ACTIVITY: In the records below, find the line containing "You are a computer-use agent. 1353x896" and print it and every line after it exactly, through the end. Skip pictures.
● ● ●
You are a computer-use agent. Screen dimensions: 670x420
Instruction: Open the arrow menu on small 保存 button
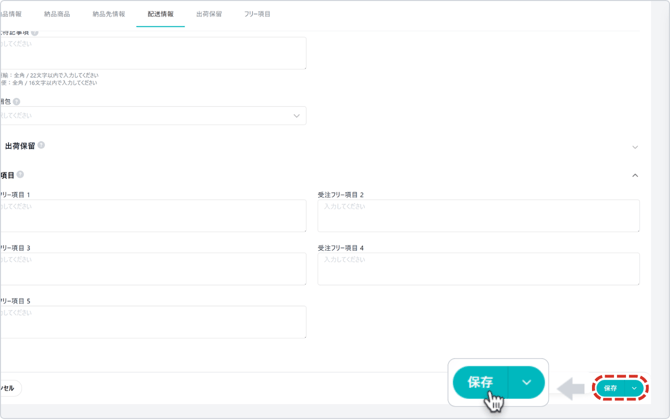click(x=634, y=388)
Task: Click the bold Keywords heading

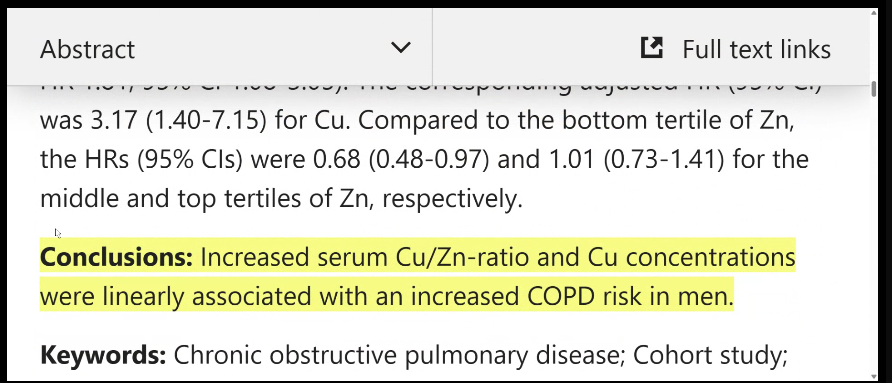Action: coord(103,355)
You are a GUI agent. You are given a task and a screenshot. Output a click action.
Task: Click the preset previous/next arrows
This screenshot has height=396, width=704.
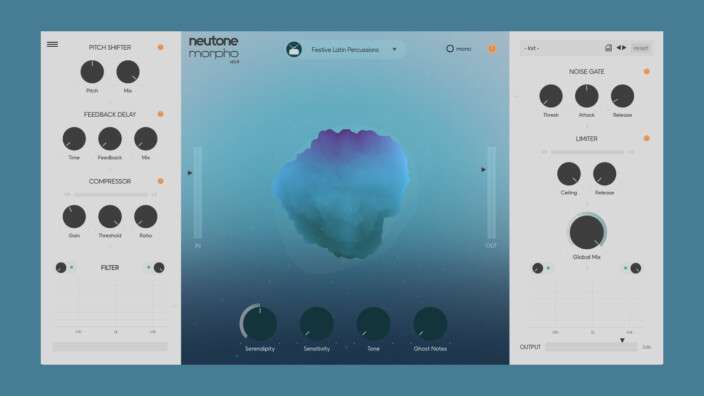(x=621, y=48)

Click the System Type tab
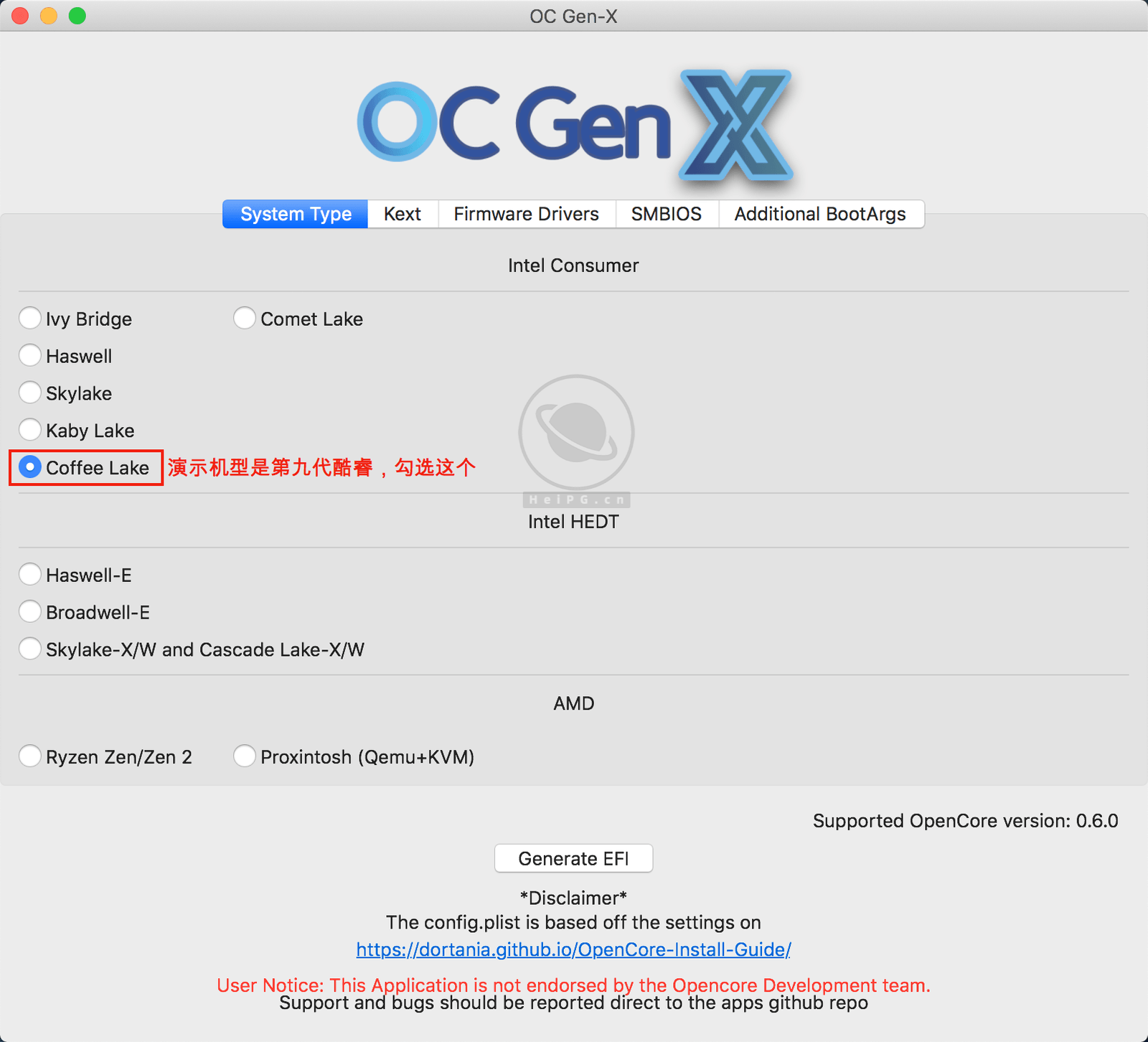click(x=296, y=214)
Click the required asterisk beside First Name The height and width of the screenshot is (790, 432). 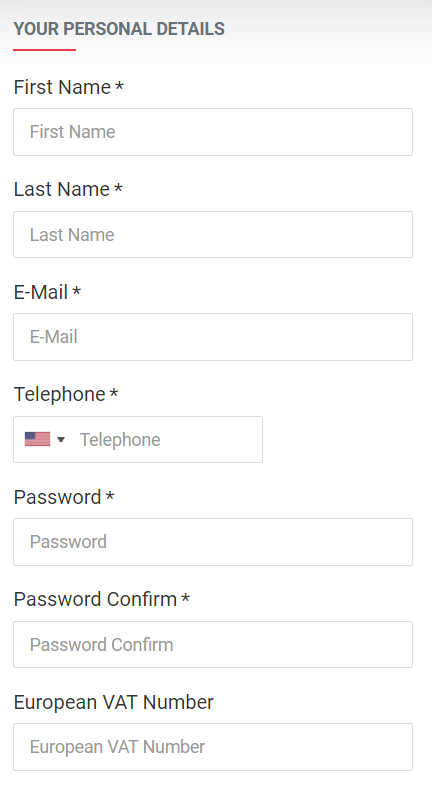pos(119,86)
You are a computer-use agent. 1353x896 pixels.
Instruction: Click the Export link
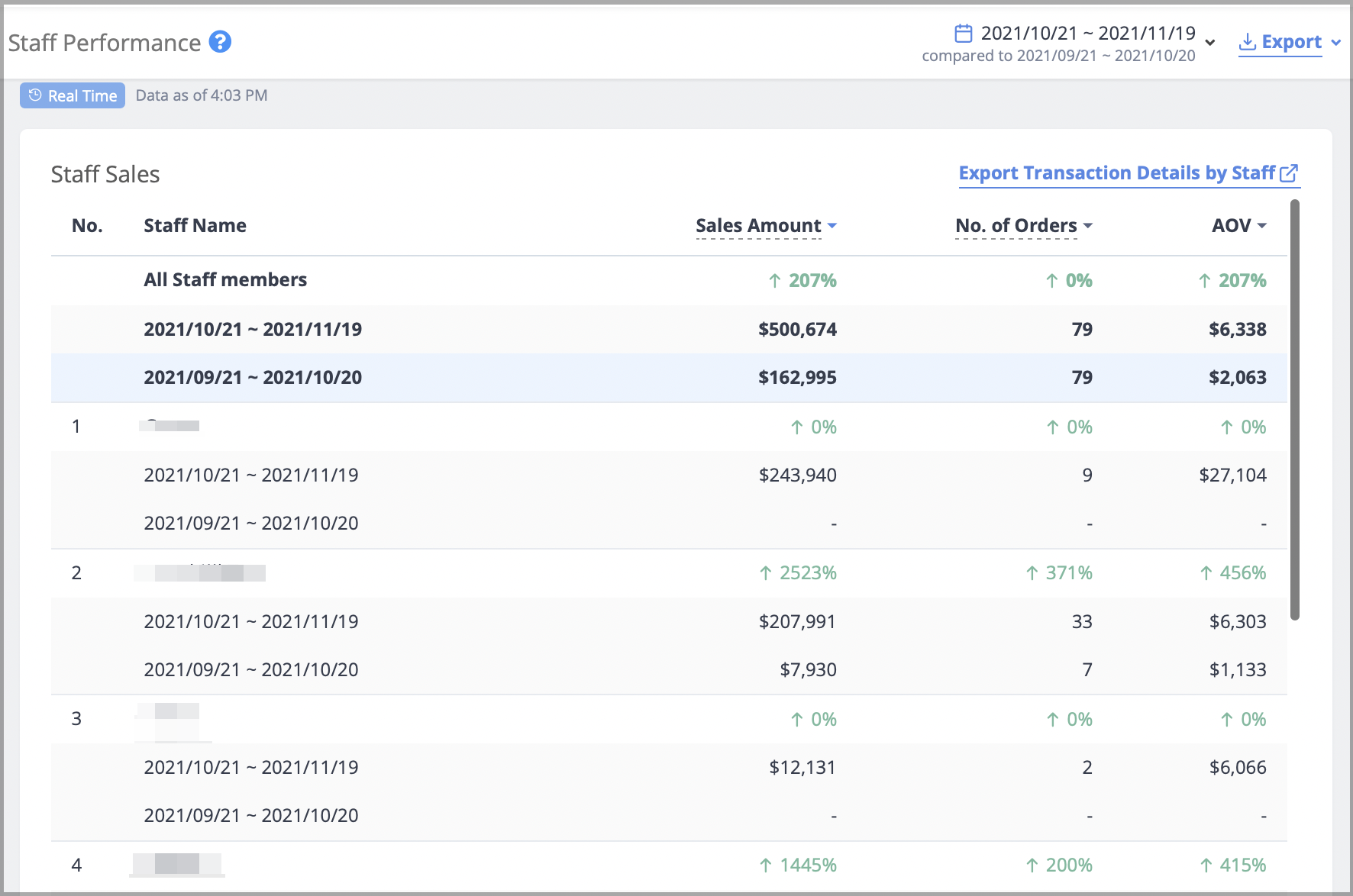pos(1291,42)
● ● ●
TASK SOLUTION:
You are a computer-use agent. 1353x896 pixels.
Instruction: Click the Export link
pos(1291,42)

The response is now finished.